The goal of swing trading is not to capture every small fluctuation. The goal is to participate in larger directional moves that can last weeks or months. To achieve that, traders need to focus on the forces that actually drive those moves.
That usually means paying far more attention to weekly and monthly charts than to daily headlines.
Alibaba stock demonstrates this perfectly. While short-term traders are debating earnings reports, the larger timeframe continues telling a very different story. Demand appeared at a significant monthly level, and price responded accordingly.
This does not guarantee future gains. Nothing in trading is guaranteed. However, it does remind us that bigger timeframe imbalances often carry more weight than short-term news events.
Every year, investors search for the best stocks to buy. Financial publications publish endless lists of top stocks for 2026, top growth stocks, top technology stocks, and top investment opportunities.
Most of those lists focus heavily on fundamentals.
Those factors may have value, but they rarely tell the entire story.
A stock can have excellent fundamentals and still fall. A stock can have disappointing earnings and still rally. Markets are not nearly as predictable as financial textbooks would like us to believe.
Alibaba is becoming interesting because it combines a globally recognised technology company with a strong technical location on the larger timeframe charts.
Whether it ultimately becomes one of the top-performing stocks of 2026 remains to be seen. Nobody knows the future. Anyone claiming certainty about future prices is selling something, and it probably isn’t wisdom.
What traders can observe, however, is that Alibaba reacted positively to a significant demand imbalance while many investors remained focused on negative headlines.
That observation alone makes the stock worthy of attention.
The Alibaba setup also highlights an important lesson for traders using options strategies.
Many options traders become obsessed with earnings events because implied volatility often increases before earnings announcements. This creates opportunities, but it can also create expensive mistakes.
A trader can have the correct opinion about earnings and still lose money. That surprises many beginners.
They assume being right about the news should automatically translate into profits. Unfortunately, options trading involves much more than predicting whether earnings will beat expectations.

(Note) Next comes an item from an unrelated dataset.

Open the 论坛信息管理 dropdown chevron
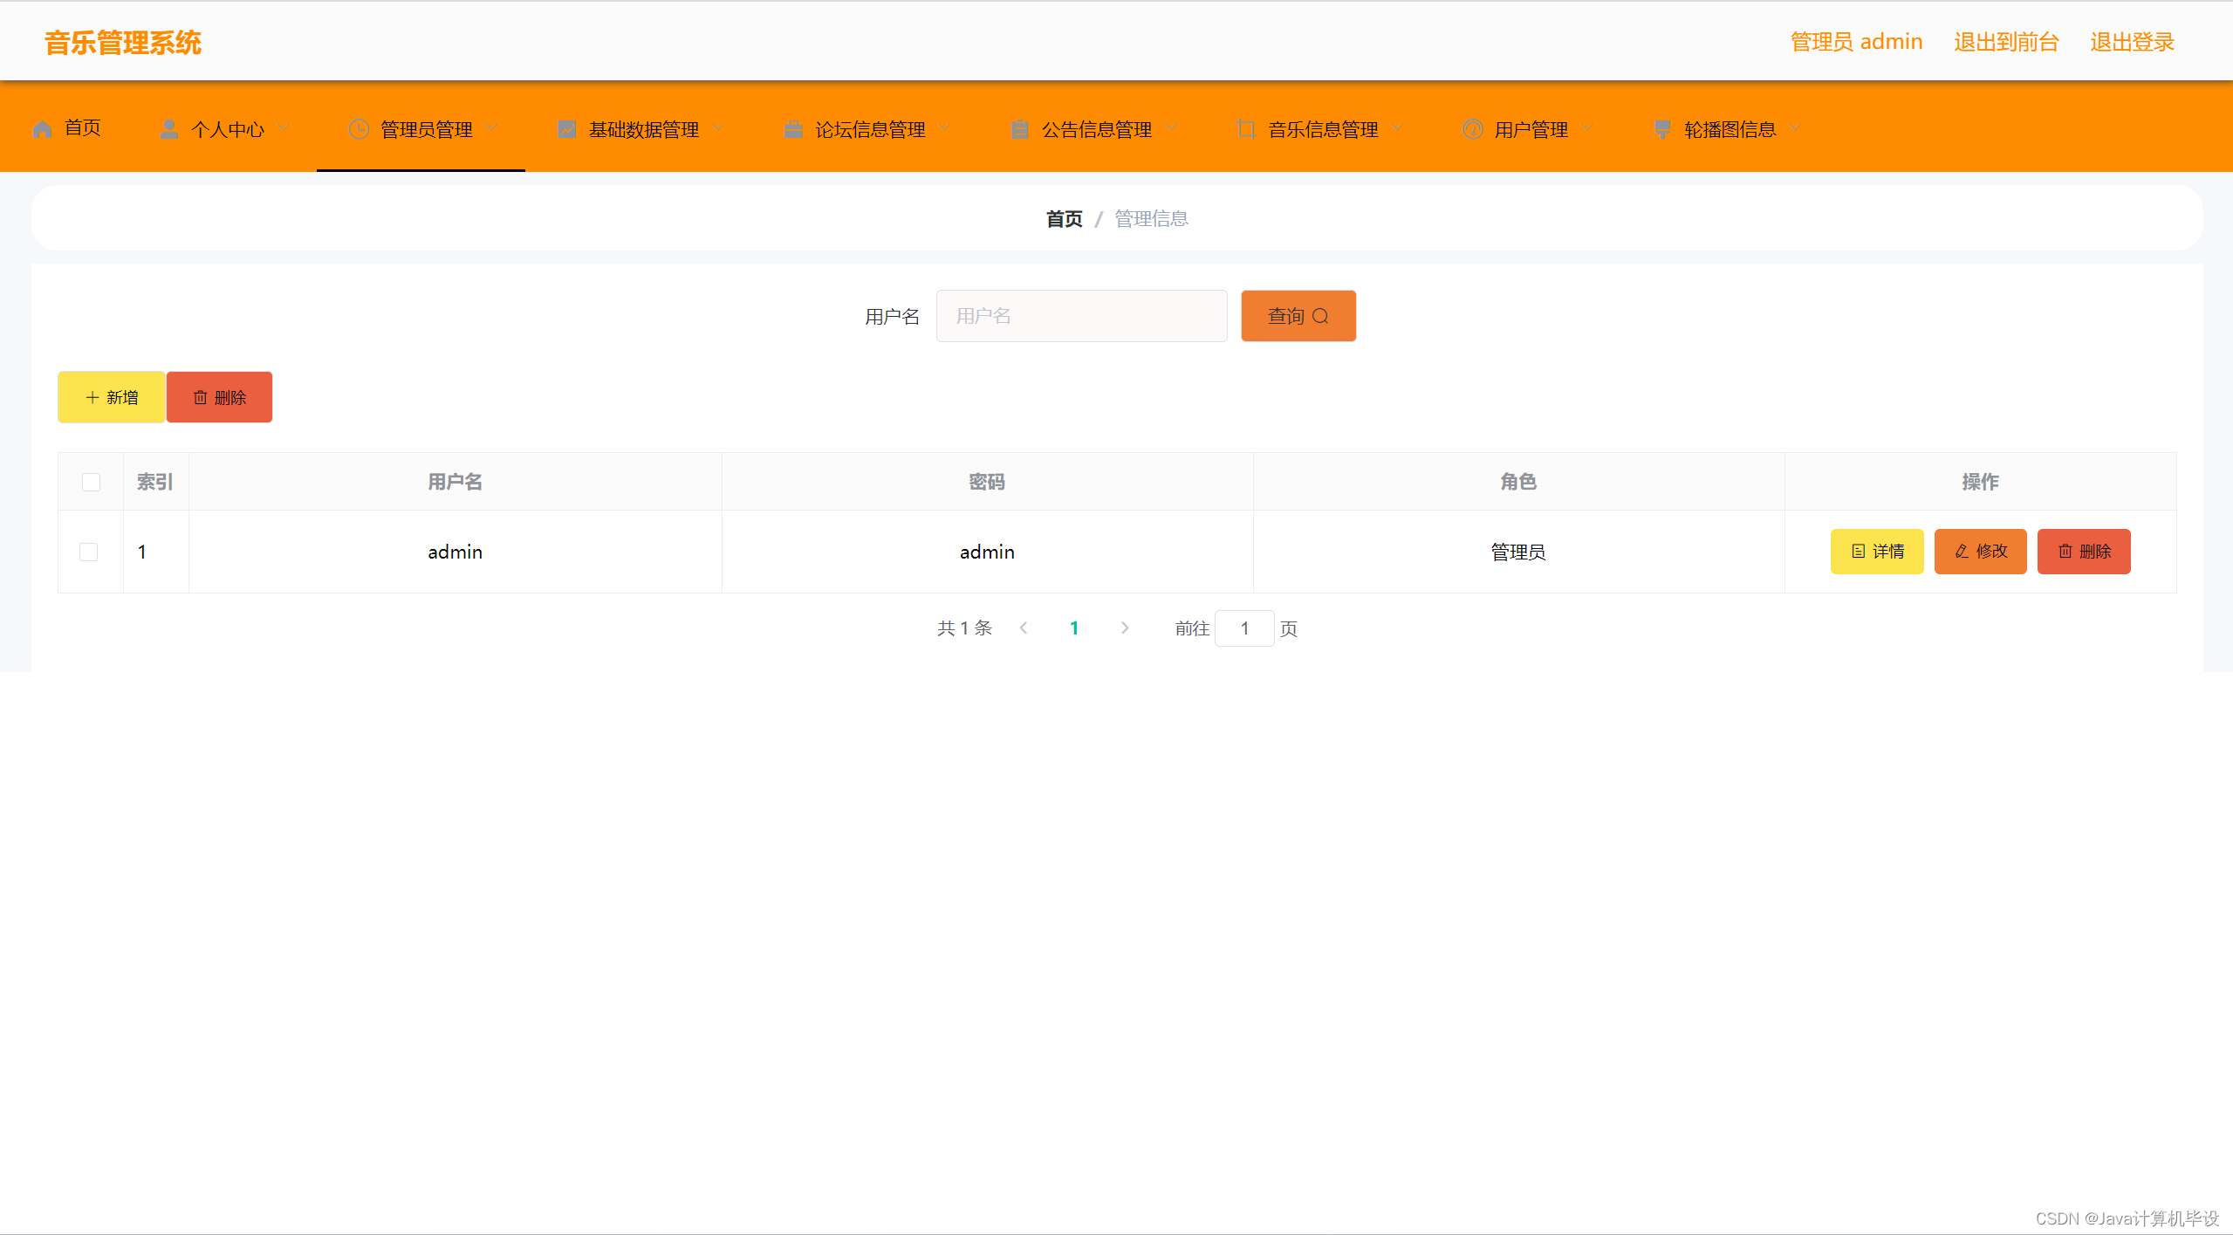Viewport: 2233px width, 1235px height. pyautogui.click(x=944, y=128)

Location matters. Price structure matters. Supply and demand matter.
A trader buying call options near a major monthly demand level may have a completely different probability profile than someone buying calls after an extended rally. The same logic applies to put options.
The chart often tells a more useful story than the headlines.

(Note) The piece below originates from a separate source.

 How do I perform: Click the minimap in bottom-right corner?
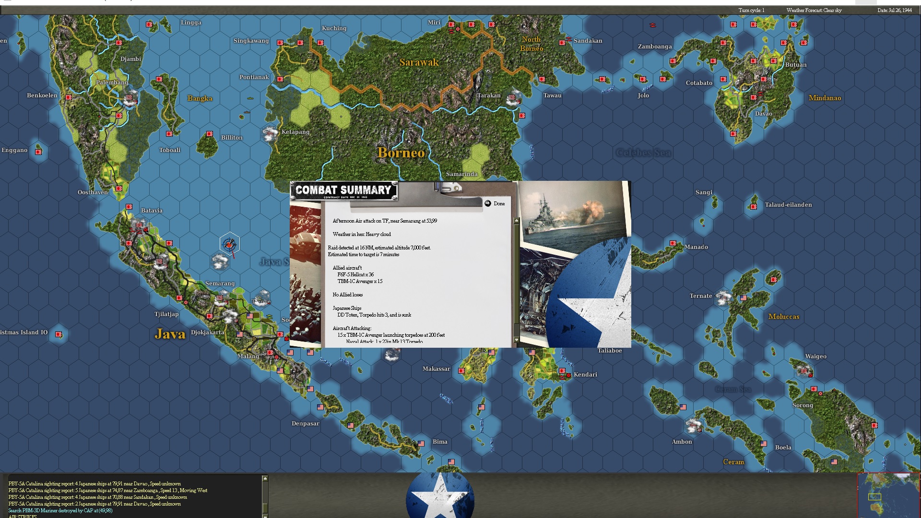point(888,495)
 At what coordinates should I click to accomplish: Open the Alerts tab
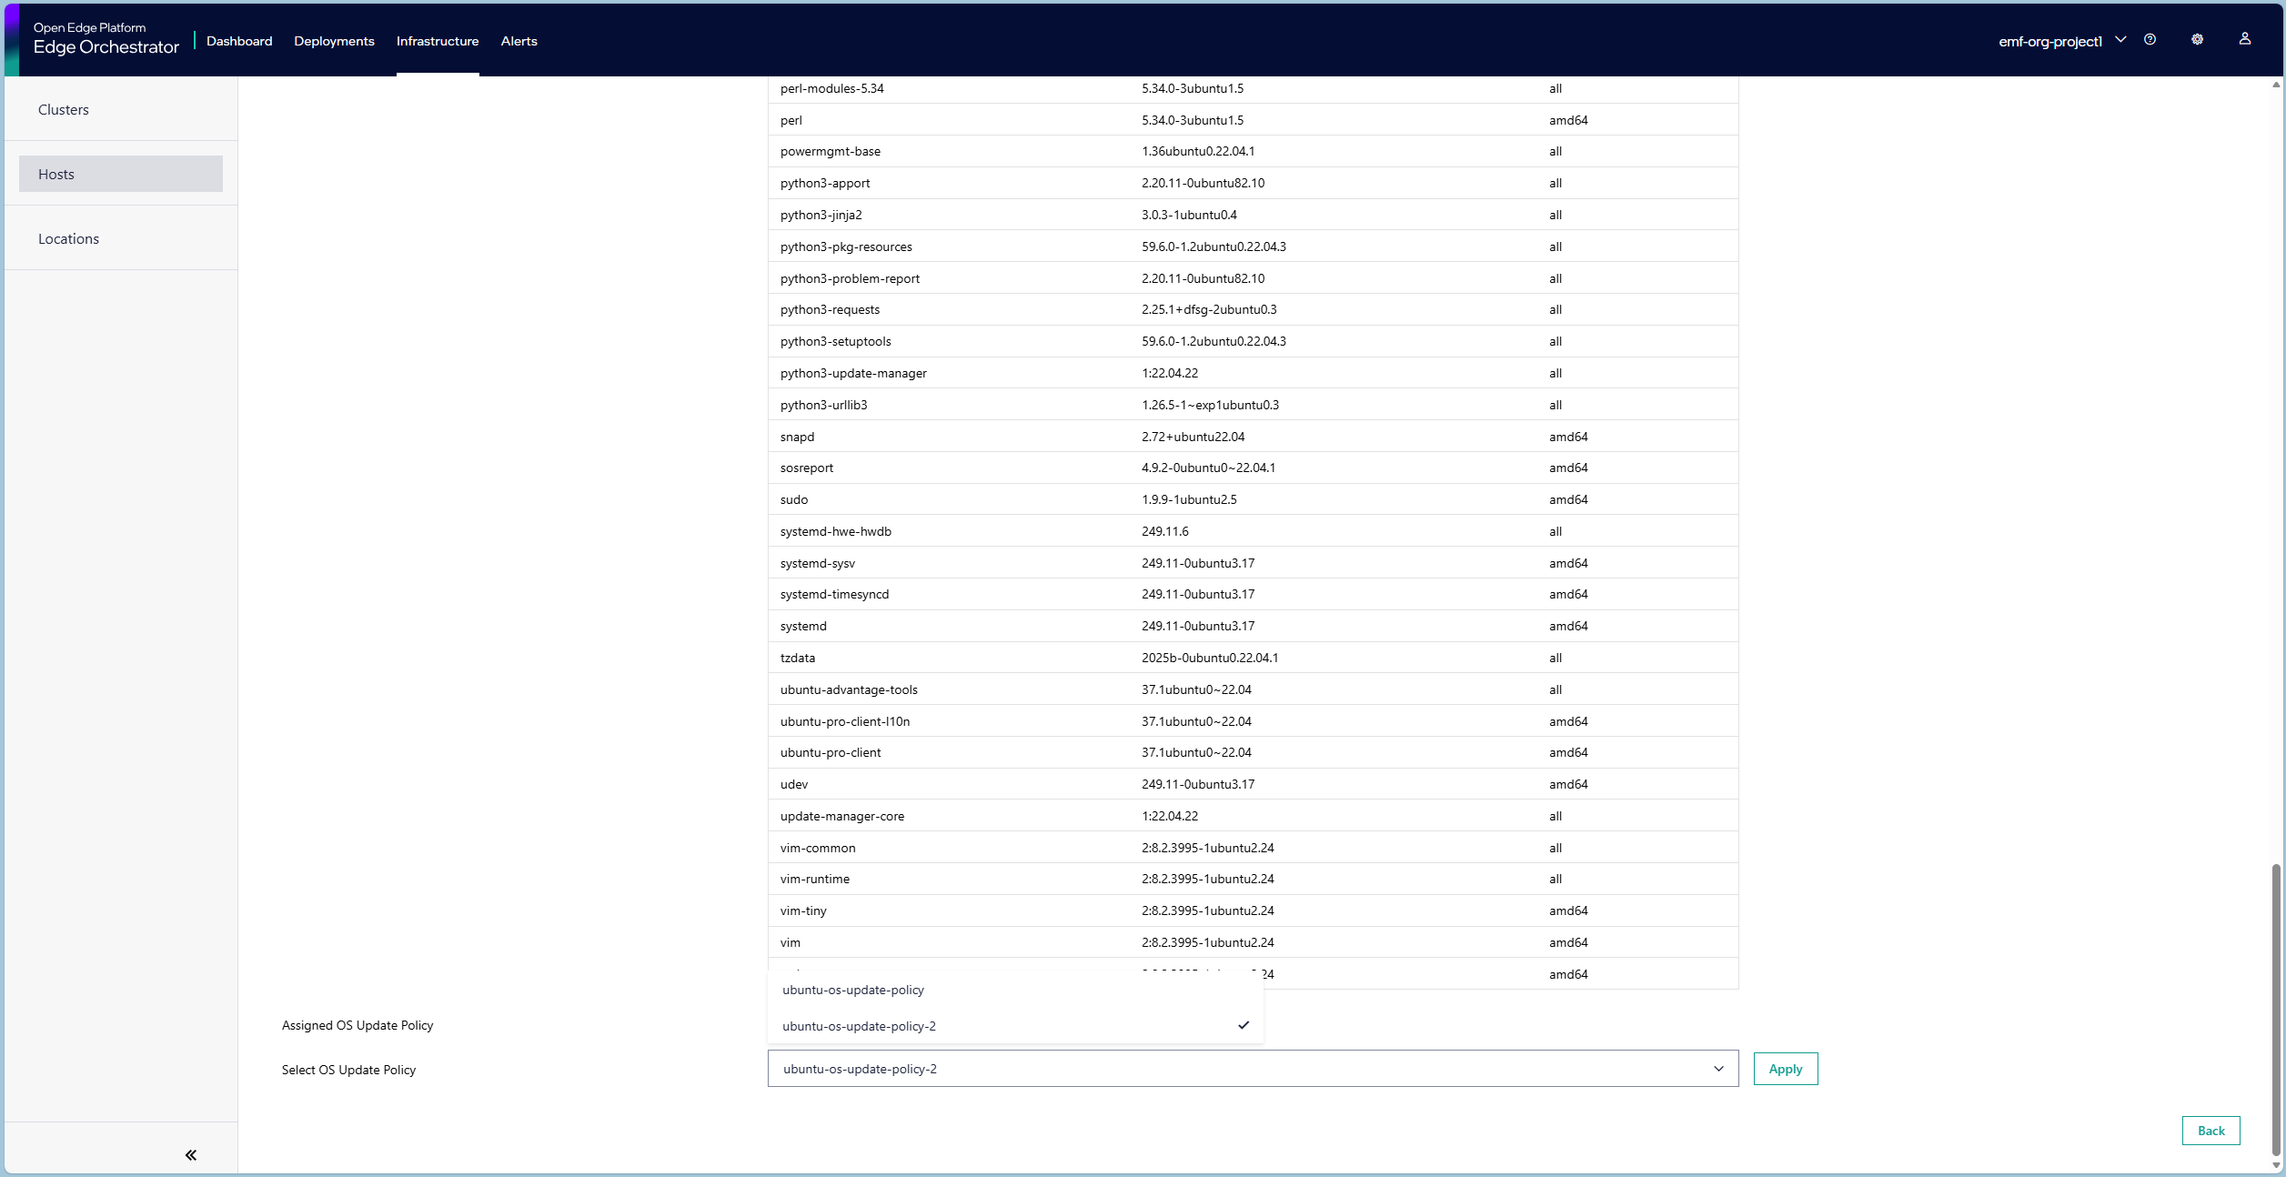pos(519,41)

That doesn’t mean fundamentals are irrelevant. It simply means they should not be analysed in isolation. The market is far more complex than a simple good-news-versus-bad-news equation.
Human beings love stories. We naturally want explanations for everything.
The financial industry understands this perfectly. Entire media businesses are built around providing explanations for market movements. The problem is that explanations and causes are not always the same thing.
That is why traders must be careful not to confuse narratives with reality. The reality is visible on the chart. Price reached a monthly demand level.
Buyers appeared. The stock rallied. Everything else is secondary.
Alibaba stock is reminding traders of a lesson that the market teaches repeatedly, but many investors refuse to learn.
Markets move because buyers and sellers disagree on value, and when large institutions decide a stock offers value at a particular location, their actions often matter far more than the latest news cycle.
For stock traders interested in swing trading, stock market analysis, price action trading, options strategies, and learning how to trade stocks using supply and demand imbalances, Alibaba offers an excellent educational example.
The next time a financial headline tells you exactly why a stock moved, remember that the market may have made that decision long before the headline was written.
And judging by Alibaba’s behaviour in 2026, demand appears far more interested in the stock than the earnings headlines would suggest.